• EXERCISE A:
Answer these questions from the article on robot soccer that follows.
(i) At which institution is Tucker Balch a robotics researcher?
(ii) What size are the physical robots Dr. Balch built?
(iii) Under the first reward scheme, which robots receive a reward signal?

• PROVIDED TEXT:
*-*-*

Robots Learn Soccer (and the Game of Life)
http://www.nytimes.com/2001/11/27/science/physical/27ROBO.html?ex=1007442000&e
n=3c6027b157c5124c&ei=5040&partner=MOREOVER
BY YUDHIJIT BHATTACHARJEE
Tucker Balch is an unusual kind of soccer coach.
He rarely cheers from the sidelines, and he never gets angry with his players.
Instead of shouting or pummeling the air, he leans forward every once in a
while to punch commands into a computer.
But then, his team is unusual too. The players are all robots. And while Dr.
Balch, a robotics researcher at the Georgia Institute of Technology in
Atlanta, sees no great future for robotic soccer stars, his experiments could
provide surprising insights into the workings of human society.
The robots in Dr. Balch's experiments are nothing more than a few lines of
software code, gradually taught to play soccer on a computer screen. They are
computer simulations of physical robots built by Dr. Balch - shoe-box-size
machines that he has entered in robot soccer tournaments.
Dr. Balch plans to reproduce his experiments using the real robots, work that
he says will bring his findings closer to the realm of social reality.
On the computer, the robots learn to play soccer by executing a random
sequence of basic moves - running toward the ball, kicking it, moving behind
the ball, blocking it. For every sequence, a computer program either rewards
or punishes the robot with a digital signal telling it whether the sequence
made sense and whether it should be repeated.
Dr. Balch divides his robots into two teams, represented by little circles on
the computer screen. Robots on a control team are able to pass the ball,
defend and attack from the starting whistle; the test team must learn by trial
and error as the game progresses. And it turns out that the test team behaves
much differently depending on whether its members are rewarded as individuals
or as a group.
Under the first scheme, a reward signal is sent only to robots that score a
goal. As the match progresses, every team member ends up learning the same
sequence of behaviors - going after the ball in a solo effort to score. As a
result, the circles on the screen bunch around a single point - wherever the
ball is - leaving the rest of the field open to attack.

*-*-*

• EXERCISE B: Locate every line in the records that contains the word "arrow", and copy each one.

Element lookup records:
*-*-*

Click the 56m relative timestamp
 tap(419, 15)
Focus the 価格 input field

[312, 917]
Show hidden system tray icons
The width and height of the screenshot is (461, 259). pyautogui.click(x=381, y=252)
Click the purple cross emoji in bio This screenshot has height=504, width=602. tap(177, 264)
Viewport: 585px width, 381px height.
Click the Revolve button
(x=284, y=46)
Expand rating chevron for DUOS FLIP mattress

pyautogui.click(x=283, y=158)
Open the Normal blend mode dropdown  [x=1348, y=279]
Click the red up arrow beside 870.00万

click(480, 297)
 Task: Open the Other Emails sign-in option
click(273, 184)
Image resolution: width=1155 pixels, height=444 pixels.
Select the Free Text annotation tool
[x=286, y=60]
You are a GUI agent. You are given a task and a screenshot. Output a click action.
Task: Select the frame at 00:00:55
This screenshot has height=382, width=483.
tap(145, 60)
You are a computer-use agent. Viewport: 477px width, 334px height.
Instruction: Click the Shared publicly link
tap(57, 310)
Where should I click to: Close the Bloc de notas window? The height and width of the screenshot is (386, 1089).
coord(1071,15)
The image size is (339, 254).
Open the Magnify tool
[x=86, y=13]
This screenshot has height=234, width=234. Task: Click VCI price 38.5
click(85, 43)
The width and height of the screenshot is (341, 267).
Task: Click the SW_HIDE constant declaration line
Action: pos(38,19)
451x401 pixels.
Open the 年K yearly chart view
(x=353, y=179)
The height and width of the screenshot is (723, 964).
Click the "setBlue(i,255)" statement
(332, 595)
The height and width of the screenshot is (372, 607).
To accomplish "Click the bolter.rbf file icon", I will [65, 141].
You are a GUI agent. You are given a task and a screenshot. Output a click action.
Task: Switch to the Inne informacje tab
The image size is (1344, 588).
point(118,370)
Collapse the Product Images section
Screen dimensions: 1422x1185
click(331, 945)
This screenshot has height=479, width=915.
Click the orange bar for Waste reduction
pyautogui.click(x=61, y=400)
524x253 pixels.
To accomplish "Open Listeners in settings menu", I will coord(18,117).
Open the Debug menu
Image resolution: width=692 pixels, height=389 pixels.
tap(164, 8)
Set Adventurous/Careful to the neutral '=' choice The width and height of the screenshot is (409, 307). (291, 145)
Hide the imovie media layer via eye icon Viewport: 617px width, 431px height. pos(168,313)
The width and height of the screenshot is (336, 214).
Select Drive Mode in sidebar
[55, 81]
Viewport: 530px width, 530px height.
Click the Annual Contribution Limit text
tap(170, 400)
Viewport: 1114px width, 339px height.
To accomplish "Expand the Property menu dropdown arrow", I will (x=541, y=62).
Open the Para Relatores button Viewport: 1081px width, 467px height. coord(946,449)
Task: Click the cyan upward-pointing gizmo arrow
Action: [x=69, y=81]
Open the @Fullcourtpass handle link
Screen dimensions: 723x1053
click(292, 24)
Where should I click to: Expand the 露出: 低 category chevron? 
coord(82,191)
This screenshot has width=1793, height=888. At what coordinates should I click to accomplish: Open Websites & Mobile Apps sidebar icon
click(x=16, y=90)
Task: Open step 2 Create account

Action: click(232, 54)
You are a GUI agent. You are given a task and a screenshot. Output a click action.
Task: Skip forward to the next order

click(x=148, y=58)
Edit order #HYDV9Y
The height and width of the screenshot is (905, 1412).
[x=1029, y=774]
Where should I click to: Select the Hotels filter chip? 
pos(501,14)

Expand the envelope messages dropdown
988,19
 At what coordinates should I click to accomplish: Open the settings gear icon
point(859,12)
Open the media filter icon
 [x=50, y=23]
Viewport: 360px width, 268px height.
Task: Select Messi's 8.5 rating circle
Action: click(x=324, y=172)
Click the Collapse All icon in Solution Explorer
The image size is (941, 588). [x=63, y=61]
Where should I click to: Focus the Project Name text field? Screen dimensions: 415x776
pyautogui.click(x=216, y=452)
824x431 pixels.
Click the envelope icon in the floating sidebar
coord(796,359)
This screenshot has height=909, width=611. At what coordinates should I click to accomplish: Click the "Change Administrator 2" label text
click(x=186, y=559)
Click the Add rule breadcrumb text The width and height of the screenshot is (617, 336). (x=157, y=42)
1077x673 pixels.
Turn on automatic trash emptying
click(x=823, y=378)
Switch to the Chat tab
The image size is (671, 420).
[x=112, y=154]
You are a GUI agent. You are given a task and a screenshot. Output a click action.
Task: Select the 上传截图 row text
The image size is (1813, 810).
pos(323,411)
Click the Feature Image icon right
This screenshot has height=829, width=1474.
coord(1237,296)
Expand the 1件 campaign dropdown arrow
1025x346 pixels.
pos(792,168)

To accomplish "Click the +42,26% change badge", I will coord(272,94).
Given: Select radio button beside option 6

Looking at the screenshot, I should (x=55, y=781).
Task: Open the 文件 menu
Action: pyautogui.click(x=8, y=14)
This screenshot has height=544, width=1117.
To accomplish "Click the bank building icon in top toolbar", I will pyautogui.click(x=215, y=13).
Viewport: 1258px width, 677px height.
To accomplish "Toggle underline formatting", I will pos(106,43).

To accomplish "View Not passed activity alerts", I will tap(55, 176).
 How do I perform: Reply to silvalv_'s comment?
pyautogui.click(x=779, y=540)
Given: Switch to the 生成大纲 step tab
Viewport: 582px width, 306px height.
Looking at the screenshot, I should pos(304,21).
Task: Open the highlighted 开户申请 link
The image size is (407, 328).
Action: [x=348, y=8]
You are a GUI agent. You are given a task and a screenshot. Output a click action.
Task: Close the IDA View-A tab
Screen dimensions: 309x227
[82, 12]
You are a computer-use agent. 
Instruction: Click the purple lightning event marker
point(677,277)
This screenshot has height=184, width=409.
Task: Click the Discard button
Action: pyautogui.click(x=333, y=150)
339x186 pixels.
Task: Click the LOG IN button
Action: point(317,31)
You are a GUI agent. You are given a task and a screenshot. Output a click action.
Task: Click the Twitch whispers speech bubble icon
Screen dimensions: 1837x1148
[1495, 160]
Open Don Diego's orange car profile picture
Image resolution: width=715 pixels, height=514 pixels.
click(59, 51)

*-*-*

• EXPECTED ANSWER A:
(i) The Georgia Institute of Technology in Atlanta.
(ii) Shoe-box-size.
(iii) Only the robots that score a goal.

• EXPECTED ANSWER B:
Click the red up arrow beside 870.00万
To accomplish "Expand the Property menu dropdown arrow", I will (x=541, y=62).
Task: Click the cyan upward-pointing gizmo arrow
Expand the 1件 campaign dropdown arrow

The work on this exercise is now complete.